Mohamlet

par A. Wamara
19 octobre 2021



Sociologiquement parlant... non, je me la pète, d'ailleurs on ne dit pas "on se la pète" mais "on se la joue", c'est moins choquant. Comme on ne dit plus "balayeur" mais "technicien de surface", ni "caissière" mais "hôtesse d'accueil". On change les noms mais pas les conditions. Soyez rassurés, les caméras qui vous regardent un peu partout ne s'appellent plus "vidéos de surveillance" mais "vidéos de protection". C'est la mode-vernis, du replâtrage, on met sous le tapis la poussière comme on met un pansement sur une jambe de bois.
Ces remplacements touchent tous les domaines. Ainsi, m'a-t-on conseillé, pour ne pas dire sommé, de remplacer mon prénom par un des plus autochtones, un prénom pass-identitaire en quelque sorte. Mais comment passer de Mohammed à Éric ? That is the question. C'est justement Shakespeare qui vient à ma rescousse. Hamlet et Mohammed, ça donne Mohamlet ! Voilà un mot-valise qui permet le compromis et qui m'éviterait de reprendre ma valise, si je puis dire...

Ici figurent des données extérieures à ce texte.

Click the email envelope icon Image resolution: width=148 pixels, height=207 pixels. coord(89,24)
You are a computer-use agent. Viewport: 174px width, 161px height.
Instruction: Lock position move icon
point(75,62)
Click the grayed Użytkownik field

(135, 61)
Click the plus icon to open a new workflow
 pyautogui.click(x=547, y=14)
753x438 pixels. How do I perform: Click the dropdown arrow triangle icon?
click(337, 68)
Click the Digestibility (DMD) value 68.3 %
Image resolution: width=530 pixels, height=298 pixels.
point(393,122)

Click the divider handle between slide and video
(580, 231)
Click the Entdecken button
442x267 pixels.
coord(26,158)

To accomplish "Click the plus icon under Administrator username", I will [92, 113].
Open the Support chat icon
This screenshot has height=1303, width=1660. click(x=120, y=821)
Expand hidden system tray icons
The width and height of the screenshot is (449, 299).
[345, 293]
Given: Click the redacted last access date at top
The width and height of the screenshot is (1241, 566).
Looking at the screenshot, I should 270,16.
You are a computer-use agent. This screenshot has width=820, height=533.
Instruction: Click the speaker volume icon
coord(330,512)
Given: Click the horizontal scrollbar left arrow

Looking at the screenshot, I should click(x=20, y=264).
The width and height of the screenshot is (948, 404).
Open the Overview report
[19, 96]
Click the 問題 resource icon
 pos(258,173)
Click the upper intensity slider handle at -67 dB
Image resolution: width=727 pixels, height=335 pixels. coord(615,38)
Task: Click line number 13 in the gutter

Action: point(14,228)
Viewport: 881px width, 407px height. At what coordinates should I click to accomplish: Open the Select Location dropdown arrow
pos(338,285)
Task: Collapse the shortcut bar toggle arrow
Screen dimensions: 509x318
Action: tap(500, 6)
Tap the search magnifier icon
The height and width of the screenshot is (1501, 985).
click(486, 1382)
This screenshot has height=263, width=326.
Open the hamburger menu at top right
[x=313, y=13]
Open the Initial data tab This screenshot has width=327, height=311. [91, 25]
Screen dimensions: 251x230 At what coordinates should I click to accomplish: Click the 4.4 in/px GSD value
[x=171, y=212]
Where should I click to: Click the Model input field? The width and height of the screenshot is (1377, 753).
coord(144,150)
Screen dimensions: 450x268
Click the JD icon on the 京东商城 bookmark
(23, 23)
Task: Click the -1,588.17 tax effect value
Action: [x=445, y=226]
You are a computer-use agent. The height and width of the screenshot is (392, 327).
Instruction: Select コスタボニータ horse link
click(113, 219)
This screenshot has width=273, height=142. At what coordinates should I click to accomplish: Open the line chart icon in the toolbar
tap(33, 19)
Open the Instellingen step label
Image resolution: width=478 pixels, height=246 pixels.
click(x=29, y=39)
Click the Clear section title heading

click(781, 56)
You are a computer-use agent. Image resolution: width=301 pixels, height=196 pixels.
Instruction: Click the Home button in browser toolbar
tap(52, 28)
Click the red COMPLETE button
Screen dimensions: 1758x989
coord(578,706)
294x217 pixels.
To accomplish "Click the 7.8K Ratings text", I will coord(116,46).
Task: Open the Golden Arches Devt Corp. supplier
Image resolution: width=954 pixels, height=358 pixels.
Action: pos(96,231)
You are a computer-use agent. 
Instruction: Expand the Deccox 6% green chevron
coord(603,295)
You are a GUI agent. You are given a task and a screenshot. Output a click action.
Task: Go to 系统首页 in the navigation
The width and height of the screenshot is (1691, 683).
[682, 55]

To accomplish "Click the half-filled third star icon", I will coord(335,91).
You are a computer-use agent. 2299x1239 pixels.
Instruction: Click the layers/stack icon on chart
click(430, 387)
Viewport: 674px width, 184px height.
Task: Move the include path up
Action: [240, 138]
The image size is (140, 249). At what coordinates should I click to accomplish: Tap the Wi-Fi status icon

Je me demande quel nom faudra-t-il encore remplacer un jour. Celui de mon lieu de naissance ? J'opterais pour MONTCUQ, un village du Lot. Mon patronyme ? NAZE, originaire de l'Oise, ça conviendrait à mon état de burn-out d'éternel pointé par les nazillons. Le nom de mon pays ? Euh... c'est que... ben... y a que... l'Algé... euh... c'est déjà rebaptisé. Avant c'était LA GAULE, aujourd'hui c'est devenu LA GEÔLE.